#### Requirement
Line by line, transcribe the data shown below.

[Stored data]
:::

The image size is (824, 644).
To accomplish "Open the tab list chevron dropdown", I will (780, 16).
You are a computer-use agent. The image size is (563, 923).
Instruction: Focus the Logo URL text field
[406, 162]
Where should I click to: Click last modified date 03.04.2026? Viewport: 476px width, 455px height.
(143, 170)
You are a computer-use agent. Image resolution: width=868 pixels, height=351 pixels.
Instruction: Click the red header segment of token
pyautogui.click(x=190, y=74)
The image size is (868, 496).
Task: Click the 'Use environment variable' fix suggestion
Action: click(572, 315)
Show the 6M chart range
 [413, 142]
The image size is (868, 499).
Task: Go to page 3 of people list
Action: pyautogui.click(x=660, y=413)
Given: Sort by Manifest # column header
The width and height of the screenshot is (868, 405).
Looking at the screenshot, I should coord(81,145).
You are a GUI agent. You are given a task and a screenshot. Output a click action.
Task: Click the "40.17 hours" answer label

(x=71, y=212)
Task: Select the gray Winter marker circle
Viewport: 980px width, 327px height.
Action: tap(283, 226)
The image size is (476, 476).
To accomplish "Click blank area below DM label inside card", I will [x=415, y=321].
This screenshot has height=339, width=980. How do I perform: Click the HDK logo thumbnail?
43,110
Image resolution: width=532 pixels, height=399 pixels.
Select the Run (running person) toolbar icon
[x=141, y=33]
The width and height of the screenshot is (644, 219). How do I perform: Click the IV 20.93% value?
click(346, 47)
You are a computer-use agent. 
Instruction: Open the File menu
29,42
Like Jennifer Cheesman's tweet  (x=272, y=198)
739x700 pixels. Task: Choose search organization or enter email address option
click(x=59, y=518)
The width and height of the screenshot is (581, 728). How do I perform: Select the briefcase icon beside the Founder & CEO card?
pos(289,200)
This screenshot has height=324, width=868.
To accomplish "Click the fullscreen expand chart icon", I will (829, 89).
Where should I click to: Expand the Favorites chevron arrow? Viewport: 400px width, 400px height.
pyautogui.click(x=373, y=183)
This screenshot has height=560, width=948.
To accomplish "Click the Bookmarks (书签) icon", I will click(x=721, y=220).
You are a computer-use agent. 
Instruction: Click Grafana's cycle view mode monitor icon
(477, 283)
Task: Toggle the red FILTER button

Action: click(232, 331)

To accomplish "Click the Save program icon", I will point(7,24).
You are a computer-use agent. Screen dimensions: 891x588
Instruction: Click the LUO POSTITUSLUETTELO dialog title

:::

#### Answer section
The image size is (824, 644).
To accomplish "Open the tab list chevron dropdown", I will (780, 16).
You are a computer-use agent. The image size is (563, 923).
Instruction: Focus the Logo URL text field
[406, 162]
Where should I click to: Click last modified date 03.04.2026? Viewport: 476px width, 455px height.
(143, 170)
You are a computer-use agent. Image resolution: width=868 pixels, height=351 pixels.
Instruction: Click the red header segment of token
pyautogui.click(x=190, y=74)
The image size is (868, 496).
Task: Click the 'Use environment variable' fix suggestion
Action: click(572, 315)
Show the 6M chart range
 [413, 142]
The image size is (868, 499).
Task: Go to page 3 of people list
Action: pyautogui.click(x=660, y=413)
Given: Sort by Manifest # column header
The width and height of the screenshot is (868, 405).
Looking at the screenshot, I should coord(81,145).
You are a GUI agent. You are given a task and a screenshot. Output a click action.
Task: Click the "40.17 hours" answer label

(x=71, y=212)
Task: Select the gray Winter marker circle
Viewport: 980px width, 327px height.
Action: tap(283, 226)
The image size is (476, 476).
To accomplish "Click blank area below DM label inside card", I will [x=415, y=321].
This screenshot has height=339, width=980. How do I perform: Click the HDK logo thumbnail?
43,110
Image resolution: width=532 pixels, height=399 pixels.
Select the Run (running person) toolbar icon
[x=141, y=33]
The width and height of the screenshot is (644, 219). How do I perform: Click the IV 20.93% value?
click(346, 47)
You are a computer-use agent. 
Instruction: Open the File menu
29,42
Like Jennifer Cheesman's tweet  (x=272, y=198)
739x700 pixels. Task: Choose search organization or enter email address option
click(x=59, y=518)
The width and height of the screenshot is (581, 728). How do I perform: Select the briefcase icon beside the Founder & CEO card?
pos(289,200)
This screenshot has height=324, width=868.
To accomplish "Click the fullscreen expand chart icon", I will (829, 89).
Where should I click to: Expand the Favorites chevron arrow? Viewport: 400px width, 400px height.
pyautogui.click(x=373, y=183)
This screenshot has height=560, width=948.
To accomplish "Click the Bookmarks (书签) icon", I will click(x=721, y=220).
You are a computer-use agent. 
Instruction: Click Grafana's cycle view mode monitor icon
(477, 283)
Task: Toggle the red FILTER button

Action: click(232, 331)

To accomplish "Click the Save program icon", I will point(7,24).
You are a computer-use agent. Screen dimensions: 891x588
Instruction: Click the LUO POSTITUSLUETTELO dialog title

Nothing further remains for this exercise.